In a statement sent to the committee behind the UK's proposed investigatory powers bill, Apple expressed its concerns over the scope of the bill and how it may affect the security of millions of Apple's customers through the creation of so-called back doors. As reported by The Guardian, Apple's main concern lies in the potential for the bill to weaken encryption for law-abiding users:
In its submission, Apple said: "The creation of backdoors and intercept capabilities would weaken the protections built into Apple products and endanger all our customers. A key left under the doormat would not just be there for the good guys. The bad guys would find it too."
Apple goes on to comment on the language of the bill as it applies to companies no matter where they are based, meaning domestic UK legislation could have a direct affect on users of Apple products around the world:
"For the consumer in, say, Germany, this might represent hacking of their data by an Irish business on behalf of the UK state under a bulk warrant – activity which the provider is not even allowed to confirm or deny. Maintaining trust in such circumstances will be extremely difficult."
Apple is calling for changes in the language of the bill to address these concerns. The bill itself was introduced in November, and is still in the committee stage.
Apple's concerns very much echo what CEO Tim Cook has espoused in recent months as governments have increasingly ramped up their calls for cooperation from tech companies in an effort to gain access to encrypted communications. Just this week, Cook repeated his concerns in an interview with CBS' 60 Minutes, receiving yet more backlash from U.S. Senator Tom Cotton, who sits on the Senate Select Committee on Intelligence. Says Cotton:
Apple is a distinctive company that has improved the lives of millions of Americans. But Tim Cook omitted critical facts about data encryption on 60 Minutes last night. He claimed that Apple does not comply with lawful subpoenas because it cannot. While it may be true that Apple doesn't have access to encrypted data, that's only because it designed its messaging service that way. As a society, we don't allow phone companies to design their systems to avoid lawful, court-ordered searches. If we apply a different legal standard to companies like Apple, Google, and Facebook, we can expect them to become the preferred messaging services of child pornographers, drug traffickers, and terrorists alike--which neither these companies nor law enforcement want. Our society needs to address this urgent challenge now before more lives are lost or shattered."
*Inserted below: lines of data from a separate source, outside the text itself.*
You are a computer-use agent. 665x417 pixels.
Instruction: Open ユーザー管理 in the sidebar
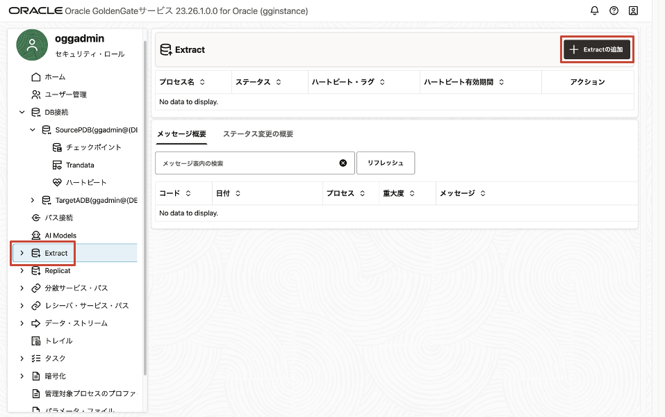(x=65, y=95)
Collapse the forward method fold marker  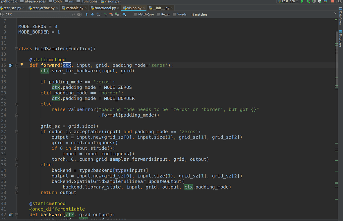pos(16,65)
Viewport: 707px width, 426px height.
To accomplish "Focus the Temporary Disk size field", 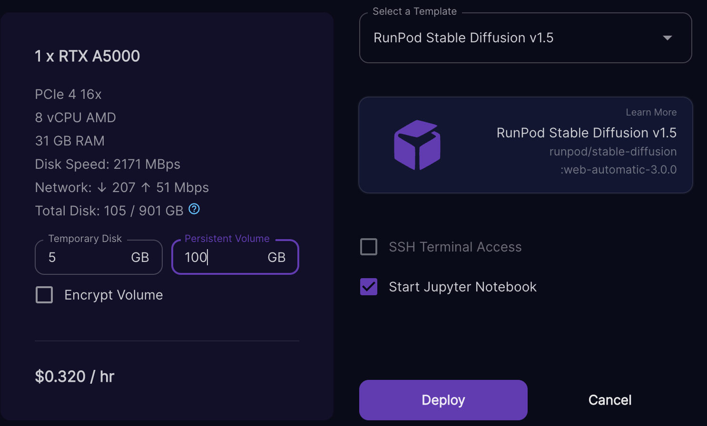I will tap(86, 257).
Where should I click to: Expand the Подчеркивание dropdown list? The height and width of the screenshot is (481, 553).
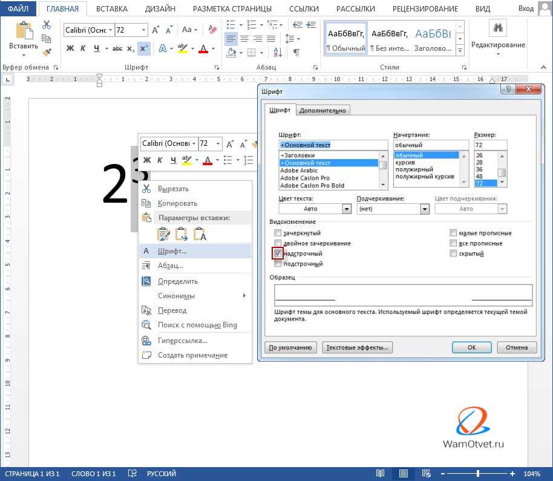[424, 209]
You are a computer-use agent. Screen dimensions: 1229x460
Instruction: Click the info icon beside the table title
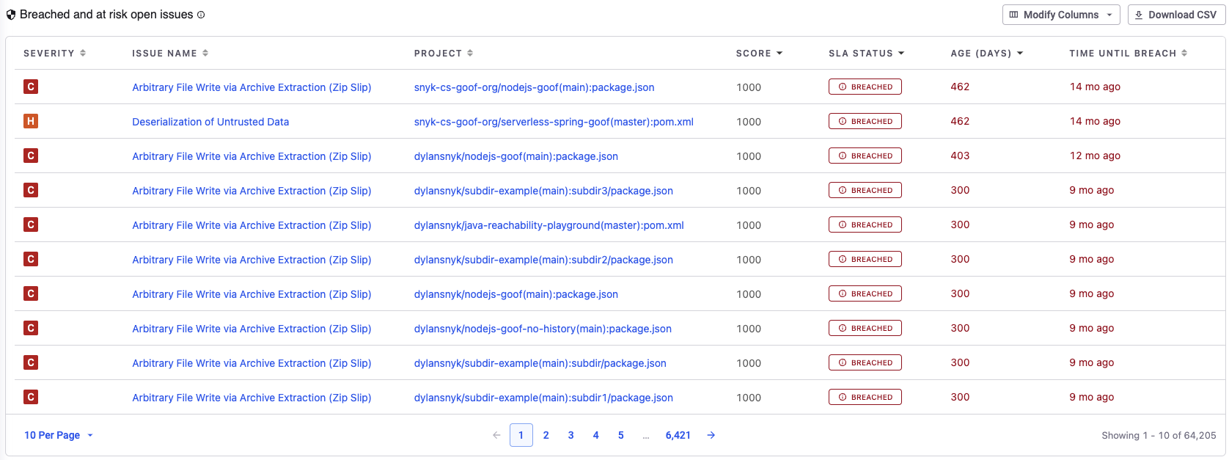(202, 15)
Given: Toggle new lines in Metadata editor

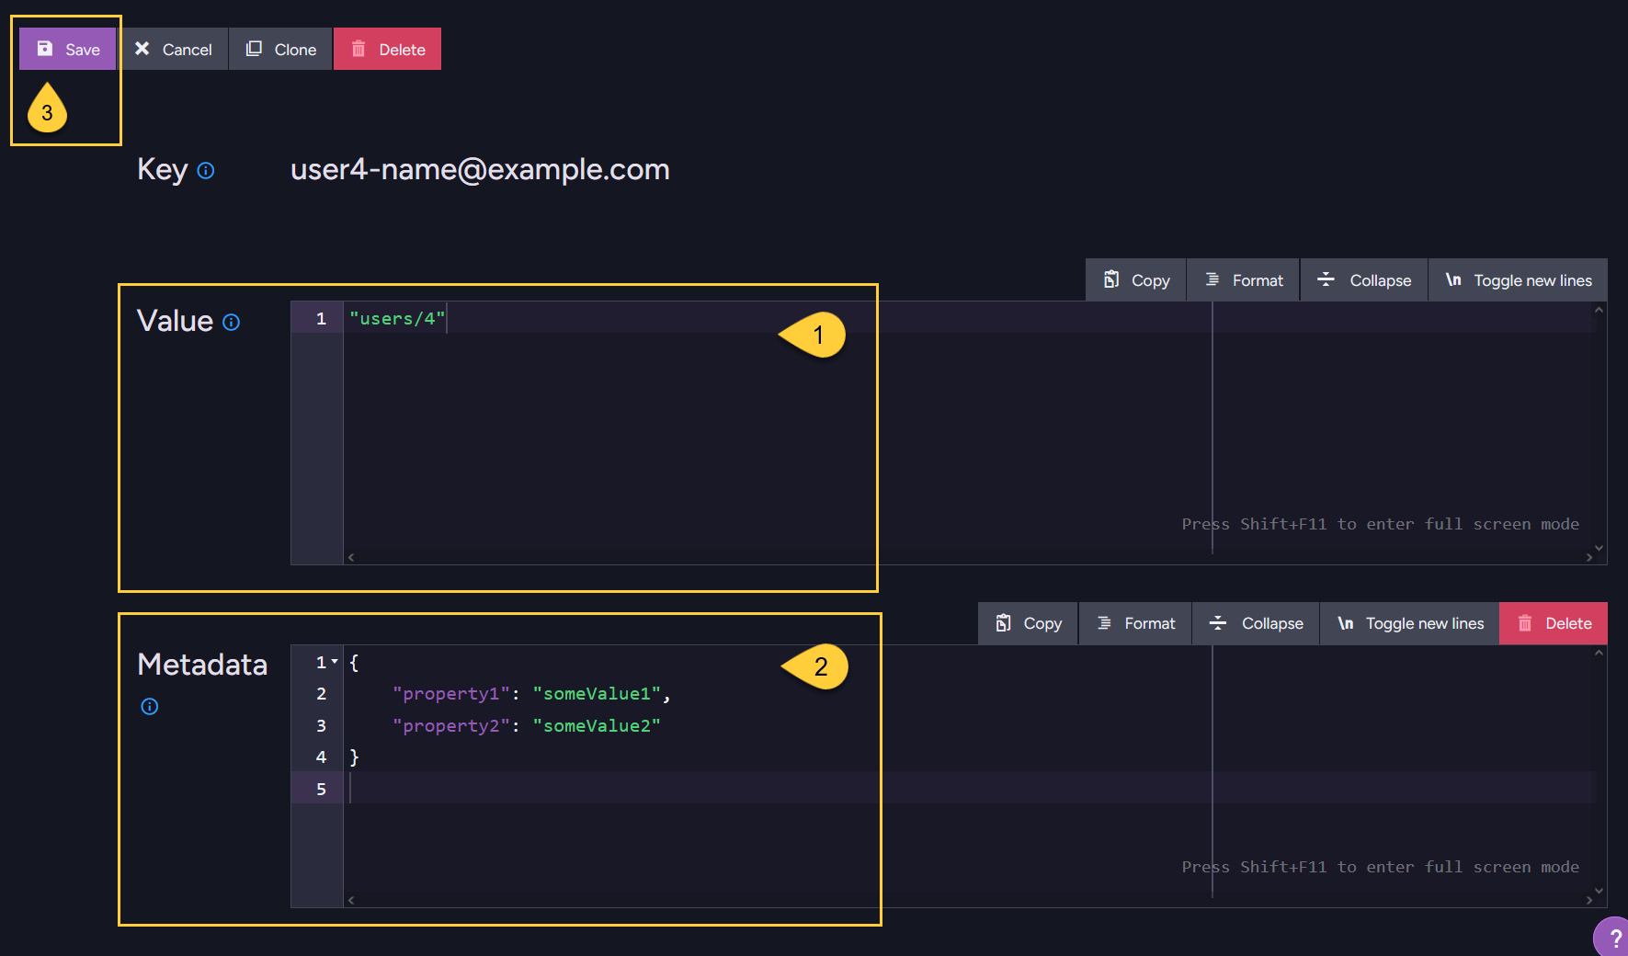Looking at the screenshot, I should 1410,623.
Despite Cotton's argument, one has to consider whether a wholesale dragnet of user information would be worth the cost of potentially exposing the sensitive data and communications of an entire user base in order to access the potentially nefarious communiques of unsavory characters using such services. Companies like Apple and Google as well as independent security researchers have been nearly unanimous in stating that creating any sort of the back door that government officials are calling for would by its very nature compromise the safety and privacy of all communications and data that pass through these services.